YOUR INSTRUCTIONS :: From the line containing "How do I perform: Open the Feedback page?" to the final line of the listing, restate each line word for word and add nothing.

====== DATA TO EXAMINE ======

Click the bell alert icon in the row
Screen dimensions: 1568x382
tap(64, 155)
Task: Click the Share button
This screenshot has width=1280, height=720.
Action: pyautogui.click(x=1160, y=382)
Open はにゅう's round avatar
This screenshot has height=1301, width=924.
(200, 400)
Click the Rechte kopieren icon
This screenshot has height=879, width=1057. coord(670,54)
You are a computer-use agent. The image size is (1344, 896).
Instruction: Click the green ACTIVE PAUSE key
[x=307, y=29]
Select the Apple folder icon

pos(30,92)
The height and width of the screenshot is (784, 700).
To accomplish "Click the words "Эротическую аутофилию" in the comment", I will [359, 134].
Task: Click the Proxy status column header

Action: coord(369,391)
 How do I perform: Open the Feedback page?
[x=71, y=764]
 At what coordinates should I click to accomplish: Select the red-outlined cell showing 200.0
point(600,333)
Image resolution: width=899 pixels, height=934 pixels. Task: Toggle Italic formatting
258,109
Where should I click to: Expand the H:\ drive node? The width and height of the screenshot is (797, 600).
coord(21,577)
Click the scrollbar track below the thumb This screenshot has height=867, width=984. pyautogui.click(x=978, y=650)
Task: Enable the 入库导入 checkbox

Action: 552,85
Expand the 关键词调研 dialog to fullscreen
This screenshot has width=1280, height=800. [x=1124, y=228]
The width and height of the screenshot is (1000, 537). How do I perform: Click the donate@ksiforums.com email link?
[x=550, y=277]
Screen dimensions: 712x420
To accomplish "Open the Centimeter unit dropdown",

======

PROBLEM SOLUTION ::
 How do I perform: Open the Feedback page?
[x=71, y=764]
 At what coordinates should I click to accomplish: Select the red-outlined cell showing 200.0
point(600,333)
Image resolution: width=899 pixels, height=934 pixels. Task: Toggle Italic formatting
258,109
Where should I click to: Expand the H:\ drive node? The width and height of the screenshot is (797, 600).
coord(21,577)
Click the scrollbar track below the thumb This screenshot has height=867, width=984. pyautogui.click(x=978, y=650)
Task: Enable the 入库导入 checkbox

Action: 552,85
Expand the 关键词调研 dialog to fullscreen
This screenshot has width=1280, height=800. [x=1124, y=228]
The width and height of the screenshot is (1000, 537). How do I perform: Click the donate@ksiforums.com email link?
[x=550, y=277]
Screen dimensions: 712x420
To accomplish "Open the Centimeter unit dropdown",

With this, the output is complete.